The Russian village is slowly dying out. This is relatively weakly noticeable in the south, very noticeable in the middle lane and obvious in the north. During a trip to the Vologda Oblast, I was personally struck by the huge two-story log houses, abandoned with all their utensils and already partly looted, standing in the middle of the wild gardens of old villages. The kingdom of desolation and silence. Dead village. And the neighboring village burned down in the spring with grass burning, when only one inhabitant remained in it.
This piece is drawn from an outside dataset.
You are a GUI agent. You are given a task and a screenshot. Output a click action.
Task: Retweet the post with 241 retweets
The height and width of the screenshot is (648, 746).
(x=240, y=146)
Pal came from outside, and the remaining grandfather could not do anything. While trying to extinguish other houses, his house caught fire. I didn’t even have time to pick up my passport, so everything burned down. The remains of the furnaces - scrap bricks - were dismantled for construction sites, and in place of the houses there were only low, gentle mounds of earth, on which the bed frames that fell from the second floor, crumpled and burned, stand. This grandfather greatly missed his once populous village. The children took him to the city, but for the summer he, not listening to anyone, returned. He set up a hut in his old garden under the apple trees, in the hut - a couch and a shelf, next to the entrance - a small hearth, under a canopy there are a smoked teapot and a saucepan ... As long as it's warm, he lives there every summer, wanders under his native tall poplars, under which he ran as a child , sits on the banks of the river and remembers the once big noisy village, and for the winter leaves for the city in a cramped apartment where there is no life for him, and only existence remains.
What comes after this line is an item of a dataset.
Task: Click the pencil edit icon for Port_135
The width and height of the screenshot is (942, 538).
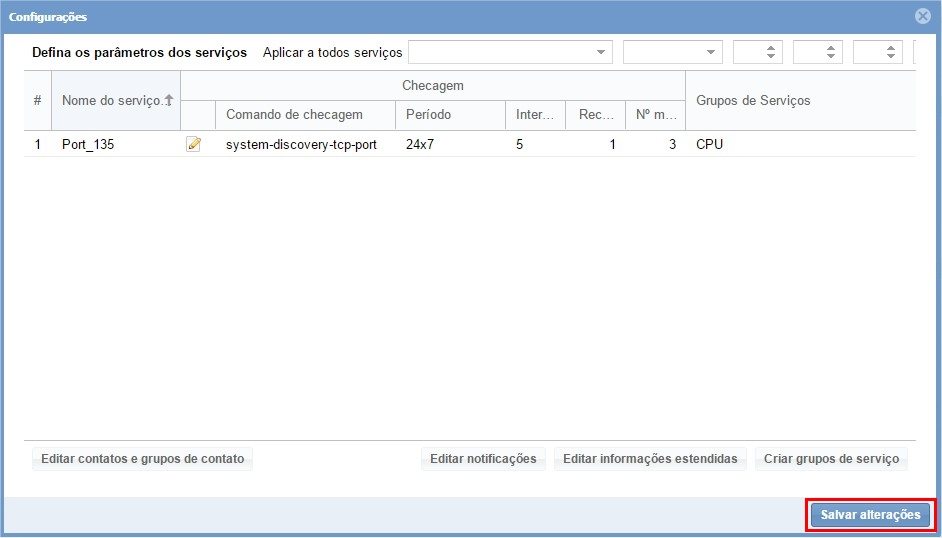Action: [194, 144]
There are, of course, villages where two or three residential buildings remain, in which the last grandmothers live out their lives. Someone was taken to the city by children and grandchildren, someone remains on their own land. Near cities, the process is not so noticeable, since houses and plots are often used as summer cottages. But for most of the year, silence reigns there too. And if you drive away from the cities and from the highway, then it immediately becomes clear that no one has been there for a long time: lonely leaning poles of outstretched electricity, rickety houses, streets overgrown with grass and ... silence ...

Why is this happening? Does the country need a village? Is it possible to stop the degradation process? We will try our best to answer these difficult questions.

Why the village is needed: agricultural products

To begin with, let's try to deal with the question - why do we need a village at all? Does anyone really need it?

There is a fairly widespread opinion that the population of rural areas plays a small role in the life of countries. At best, it is ignorance of important facts.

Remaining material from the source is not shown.